# Tree Pot top hat Cyclone



## sprucegum (Dec 6, 2012)

I have been looking at some of the top hat chip collectors you guys have been building so I had to try one of my own, having had one failure a couple of years ago I was not inclined to spend much money or time on it . I used a plastic tree pot I had kicking around, some recycled plywood, some odes and ends of 4" pipe (also in stock), a handfull of drywall screws, and half a tube of almost dried up silicone.
I wanted it primarily for my planer as the dust collector gets full very fast and the longer shavings plug the blower. I tried it first with the Thein type baffle shown in one of my pictures but as soon as I tried to plane some wide pine boards it plugged. My first inclination was to make the slot bigger, since I had to remove it to cut it I thought I may as well give it a try without the baffle.
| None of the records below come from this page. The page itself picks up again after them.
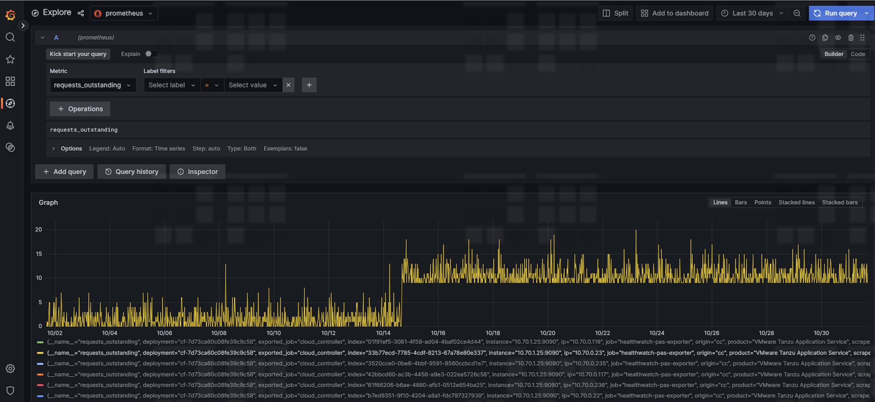Click the share shortcut icon beside Explore
The image size is (875, 402).
[x=81, y=13]
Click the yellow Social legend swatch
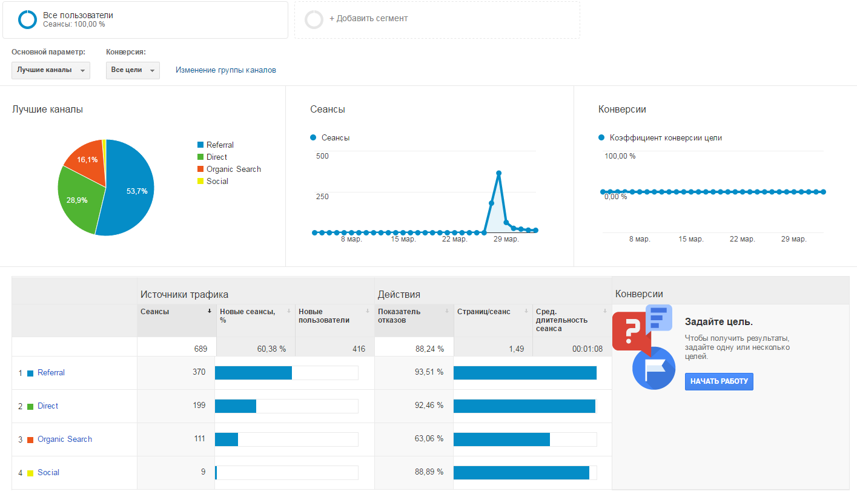The height and width of the screenshot is (500, 857). point(200,182)
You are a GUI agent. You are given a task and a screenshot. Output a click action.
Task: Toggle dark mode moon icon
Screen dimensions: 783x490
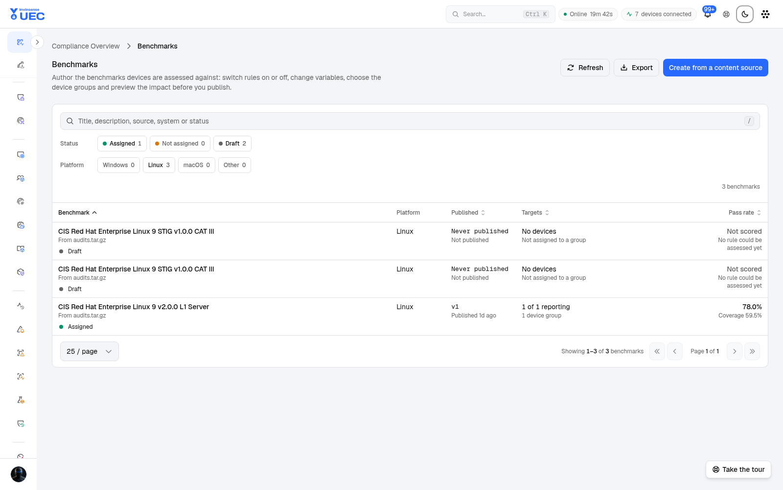point(745,14)
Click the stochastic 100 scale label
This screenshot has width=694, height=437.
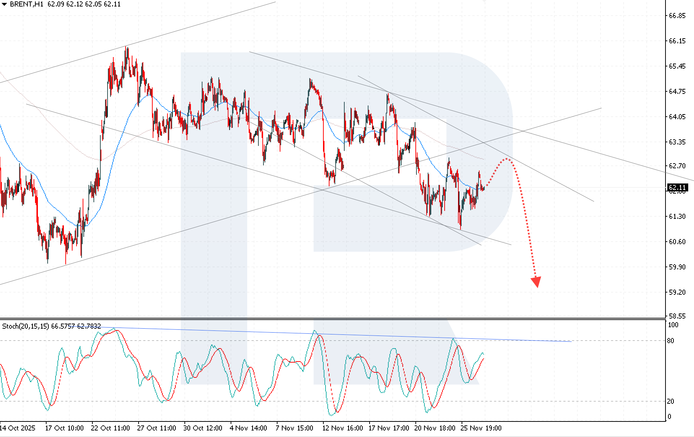(673, 325)
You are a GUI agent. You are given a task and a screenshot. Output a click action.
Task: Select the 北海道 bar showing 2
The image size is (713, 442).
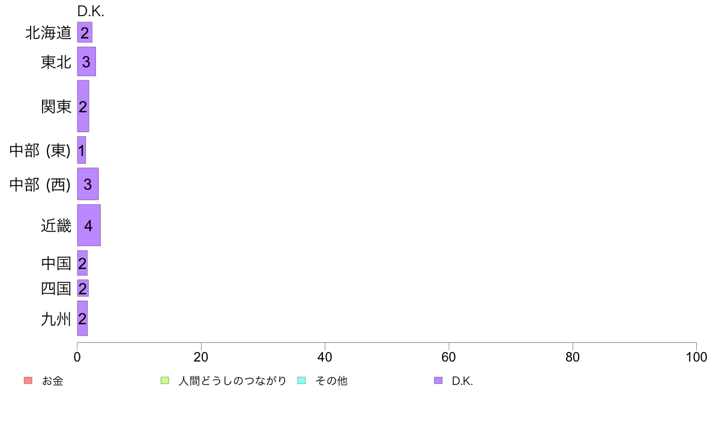click(85, 32)
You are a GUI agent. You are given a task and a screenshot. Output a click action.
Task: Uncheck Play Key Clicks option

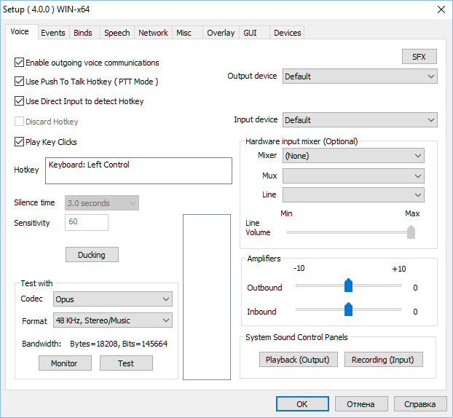click(x=19, y=142)
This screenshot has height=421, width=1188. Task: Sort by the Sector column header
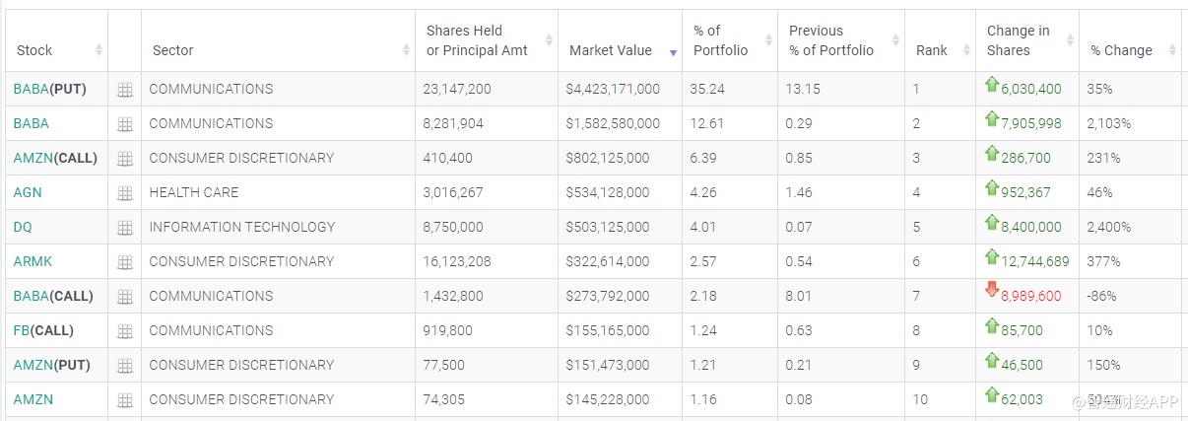173,50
It worked great I can fill the garbage can full to the top with almost no shavings going into the collector bag. I feel that the lip of plywood between the bottom of the pot and the top of the can is enough of a baffle to trap most of the shavings. I also think the taper of the pot is a big plus as the shavings must accelerate some as the diameter decreases, when they hit the larger diameter of the can they should decelerate. 
My tree pot cyclone works so good I think I will build one with a 55 gal barrel size base for the planer and use the garbage can for the rest of the shop. My son does a lot of landscaping along with his excavation business so the pots are pretty easy to come by.


----------